NEW YORK "I knew I wanted to do a book on Mötley Crüe," New York Times music critic and reporter Neil Strauss said, "because, first, it was a story that hadn't been told and, second, when you think of decadent '80s rock, you think of Mötley Crüe."
Indeed you do. Hence "Dirt: The Autobiography of Mötley Crüe," which will be published May 22. Strauss interviewed the Los Angeles metal band, along with its current and former associates, and tells a truly epic story.
From 1981 to '91 Mötley Crüe embodied every glorious cliché associated with L.A. metal. Singer Vince Neil, bassist Nikki Sixx, guitarist Mick Mars and drummer Tommy Lee consumed Olympian quantities of drugs, committed countless sexual indiscretions, laid waste to arenas around the world like rock Visigoths and cleaned up their act by decade's end.
Though their commercial heyday is well behind them, Mötley Crüe still exert a powerful fascination. The band wriggled out of a contract with Elektra Records with millions intact; Neil left the Crüe, then rejoined; Lee left the band to form rap-metal group Methods of Mayhem; and, most notoriously, Lee and then-wife Pamela Lee Anderson's videotaped sexcapades fell into the wrong hands to become the best-selling pornographic tape ever.
Marilyn Manson and Strauss co-wrote "The Long Hard Road Out of Hell," an account of the artist formerly known as Brian Warner's early years in Ohio and Florida, and of Manson's career in pop-cultural antagonism up to Antichrist Superstar.
"The greatest measure of that book's success," said Strauss, "is when we read that some kids were arrested for digging up a body and smoking the bones," which echoed a notorious passage in "Long Road." "That's when we knew we'd written a book like something a young Marilyn Manson would have read."
Strauss met the Crüe when he profiled them for Spin magazine in 1998; he was reading the Manson book's proofs while on tour with them for the story. They liked what he'd done with Manson, so when Harper Collins secured their participation for a book, Strauss was enlisted as co-author. He went on tour with the band three times in the course of his research and visited them at their various homes.
"Nikki is a very driven guy; he's got his history set in his mind. Mick is super shy. It's very hard to get Vince to open up, because he's been through so much. The hard part with Tommy was getting him to do one last project with the band."
Strauss admitted it was often difficult to get the bandmembers to relive the highs and lows of their altogether eventful lives. And no session was as poignant as the one in which Neil recalled his four-year-old daughter Skylar's death from cancer. "He was crying, I was crying. It tore me apart. When I gave him the book, I said, 'You might not want to read this.'"
Stories about the Mötley House, the fetid pit on Sunset Strip where Sixx, Neil and Lee perfected their rock-pig life-styles, provided more levity. "Everybody's going to look for Pamela Lee stories," Strauss predicted, "but those early days, when nobody knew who they were, when they were the kings of the Strip, when there were no consequences, are my favorites."
The ancillary Crüe figures Strauss interviewed included John Corabi, Neil's ill-fated mid-'90s replacement; Tom Zutaut, who signed the band to Elektra only to discover that Neil had sex with his date at the 1983 US Festival; former Crüe manager Doc McGhee, who rues the day he became associated with the band; and Scott Humphrey, disgruntled producer of the 1997 reunion album, Generation Swine.

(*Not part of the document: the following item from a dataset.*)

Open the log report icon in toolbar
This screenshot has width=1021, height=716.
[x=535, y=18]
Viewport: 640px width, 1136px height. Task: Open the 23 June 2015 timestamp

Strauss is at work on a book project with former Jane's Addiction and Red Hot Chili Peppers guitarist Dave Navarro. "He was working on his [as-yet-untitled] solo project, and we came up with the idea of documenting his life for a year."
"Don't Try This at Home," as the book will probably be titled, will depict visitors to Navarro's home and delve into his history, including his mother's murder by her boyfriend when he was a child.
"Manson's gift is manipulating the public," said Strauss. "Dave's gift is manipulating himself."